Hilda voelde zich steeds kleiner worden achter haar tafel in een klaslokaal dat op zijn beurt steeds groter leek te worden.
‘U gebruikt de gebeurtenissen in uw leven om uw tekortkomingen te verbloemen. Het was niet ik die uw grootvader reduceerde tot een smoesje, mevrouw Hel, dat was u zelf.’
Het voelde alsof ze zojuist een klap in haar gezicht had gekregen. Ze was woest, maar op wie wist ze even niet zo goed meer, al was het natuurlijk lekker makkelijk om te besluiten dat Kalk gewoon een enorme klootzak was. Ze wilde daar vol overgave in geloven, maar haar gevoel stond het niet toe. Aarzelend stak ze nogmaals haar hand op.
Meneer Kalk knikte.
‘U zegt dat er twee soorten mensen zijn met pech. Maar hoe zit het dan met mensen die altijd mazzel hebben?’
Meneer Kalk legde zijn krijtje terug op de rand van het schoolbord en liet zich zakken in zijn lederen stoel.
‘Lieve Hilda…je begrijpt het écht niet he?’
De verandering in zijn toon deed haar ogen branden. Deze tiran mocht nu niet ineens aardig gaan doen. Ze moest hem haten!
‘Ik zal niet beweren dat het leven in balans is. Er zijn mensen die geboren zijn voor pech en er zijn mensen die het geluk aan hun kont hebben hangen’. Hilda stelde zich even voor hoe dat eruit moest zien.

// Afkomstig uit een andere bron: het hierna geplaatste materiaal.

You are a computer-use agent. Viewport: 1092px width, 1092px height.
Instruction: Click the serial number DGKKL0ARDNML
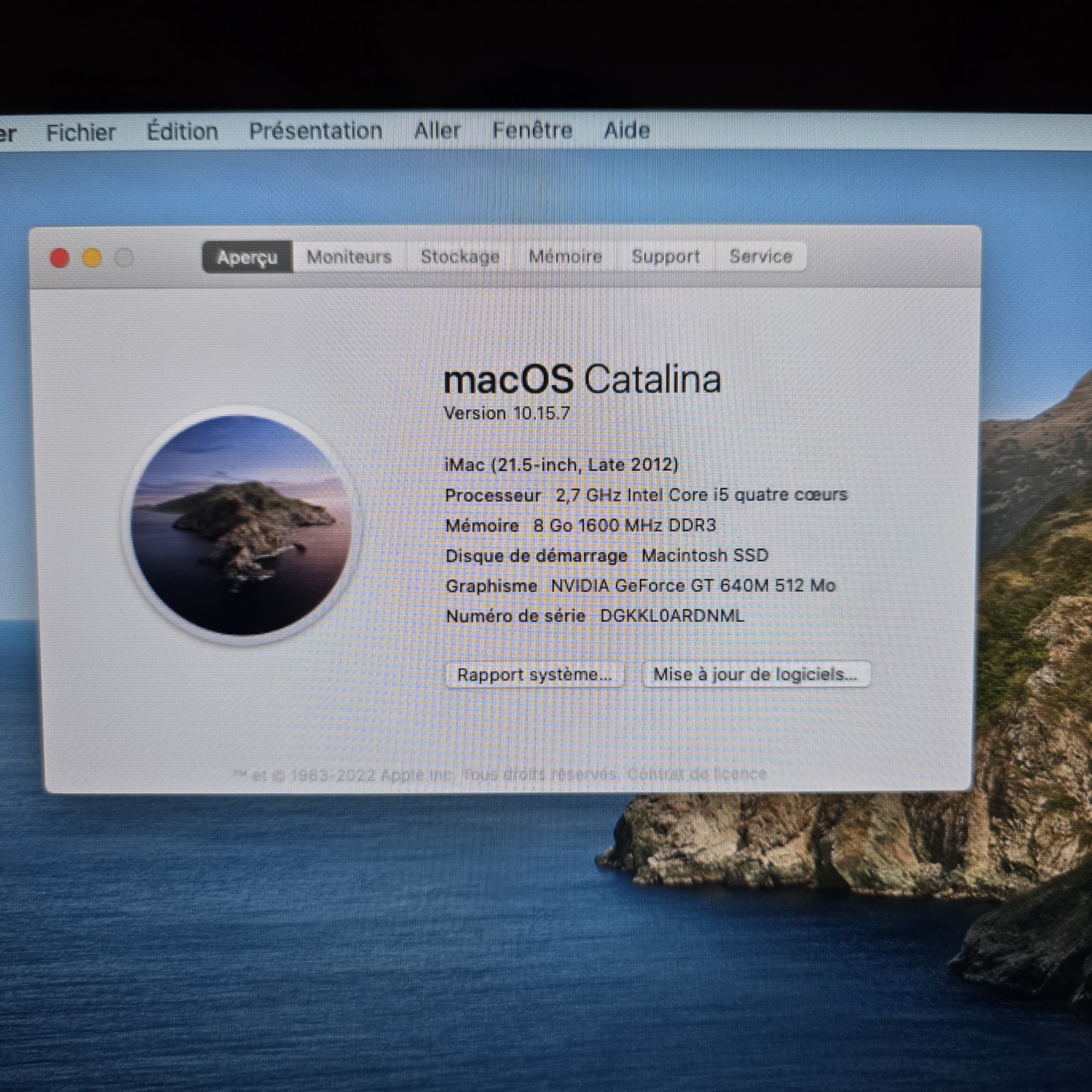(672, 616)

‘Waar het om gaat, is dat je het leven niet moet laten sturen door wat je overkomt. Jij moet aan het roer staan, jij bepaalt de koers en niet een of andere toevalligheid. Het draait allemaal om hoe je omgaat met de dingen die het leven je in de maag splitst.’
Inmiddels leverde Hilda een flink gevecht tegen haar tranen, eentje die ze vastbesloten was te winnen.
‘Natuurlijk is het overlijden van je grootvader een reden om van slag te zijn. En als je aan de bel had getrokken, hadden we een oplossing gezocht. Maar jij zag in die ‘pech’ een uitweg. Een manier om je aan je verantwoordelijkheden te onttrekken. Het enige dat ik je heb willen bijbrengen is dat het leven niet wijkt voor jouw ellende als jij je verantwoordelijkheid niet neemt. Je klaarstomen voor de harde realiteit, dat is mijn taak als leraar.’
Hilda keek op van haar tafel en bekeek het gezicht van meneer Kalk. Ze vroeg zich af of zijn uitdrukking nu daadwerkelijk was veranderd, of dat het slechts haar projectie was, zoals ze dat ook bij de hemel van Michael had gedaan.
‘Goed,’ vervolgde meneer Kalk, ‘ben je dan nu klaar voor het examen?’
Hilda knikte terwijl ze de overwonnen tranen uit haar ogen veegde, als een klein meisje dat net van haar fiets was gevallen. Al was het dan in dit geval een voetstuk.